The treatment duration was 24 weeks. Rates of SVR were 77.3% for the every 4 week treatment arm versus 61.9% for the every 2 week arm (p=0.27). The lower response in the every 2 week arm was attributed to a higher discontinuation rate unrelated to treatment. Insulin resistance, estimated by homeostasis model assessment of insulin resistance (HOMA-IR), was diagnosed when the HOMA-IR score was greater than 2. Patients who demonstrated insulin resistance according to these methods exhibited a lower SVR compared with those patients without insulin resistance (42.9% vs 88.2%, p=0.02).

No significant differences were found between dosage regimens in terms of safety and tolerability. Some of the most frequently reported moderate-to-severe adverse events were headache, fatigue, chills, myalgia, nausea, pyrexia, decreased weight, back pain, altered mood, and arthralgia; their rates of occurrence did not significantly differ between groups. In addition, the rate of hematologic abnormalities did not significantly differ; however, a higher frequency of low absolute neutrophil count (≤ 750 cells/mm3) was found in the 1500 μg every 2 weeks treatment group compared with the every 4 weeks group (23.8% vs 9.1%, p=0.24). No reductions in hemoglobin level less than 10 g/dl or platelet count less than 50 x 103/mm3 occurred.

In addition, no patients in the every 4 weeks treatment group required dosage reductions due to hematologic effects.

Taribavirin

Taribavirin (formerly known as viramidine), a prodrug of ribavirin, is also being studied for the treatment of chronic HCV with the benefit of a lower frequency of anemia.[47, 49] The major conversion site of taribavirin is in the liver, enabling this drug to concentrate in this location. Taribavirin contains a positively charged 3-carboxymide group, which prohibits its uptake in red blood cells and is thus associated with less hemolytic anemia.[36, 49, 50]

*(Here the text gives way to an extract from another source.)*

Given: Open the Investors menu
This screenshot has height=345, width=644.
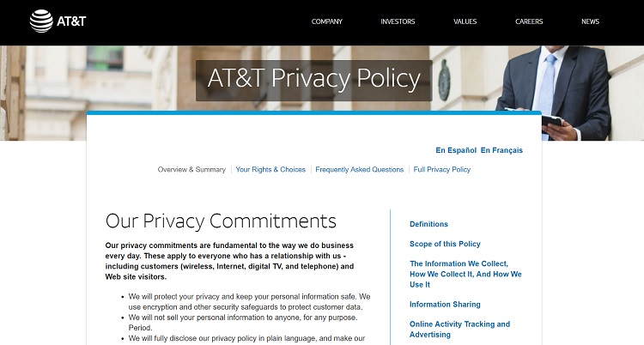Looking at the screenshot, I should (398, 21).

Taribavirin is in phase II testing in the United States for treatment of chronic HCV, in combination with peginterferon.[48, 50] A phase II noninferiority study evaluating the use of taribavirin 800–1600 mg/day versus ribavirin 1000–1200 mg/day, all in combination with peginterferon, resulted in lower SVR rates with taribavirin; however, it did prove to be noninferior to ribavirin (23–37% vs 44%, p=0.155).[36, 49]

Lower rates of severe anemia were noted with taribavirin versus ribavirin (4% vs 27%). Subsequent phase III studies (Viramidine's Safety and Efficacy versus Ribavirin [VISER] 1 and VISER 2) compared taribavirin 600 mg twice/day with ribavirin 1000–1200 mg/day (based on weight), both combined with peginterferon alfa-2a, in treatment-naïve patients with any genotype.[37, 49, 51] Results of these studies failed to demonstrate noninferiority of taribavirin to ribavirin in the intent-to-treat analysis.

The SVR rates were 38% with taribavirin and 52% with ribavirin in VISER 1 and 40% versus 55% in VISER 2, respectively. In both studies, taribavirin did have lower rates of anemia (5% vs 24% and 6% vs 22% in VISER 1 and 2, respectively); however, in VISER 2, more patients receiving taribavirin experienced moderate-to-severe diarrhea (29.5% vs 15.7%, p<0.0001).>

An unpublished phase IIb study was initiated based on post hoc findings that weight-based taribavirin may prove more effective than standard dosing.[49, 52] This study evaluated 275 treatment-naïve patients with genotype 1 HCV.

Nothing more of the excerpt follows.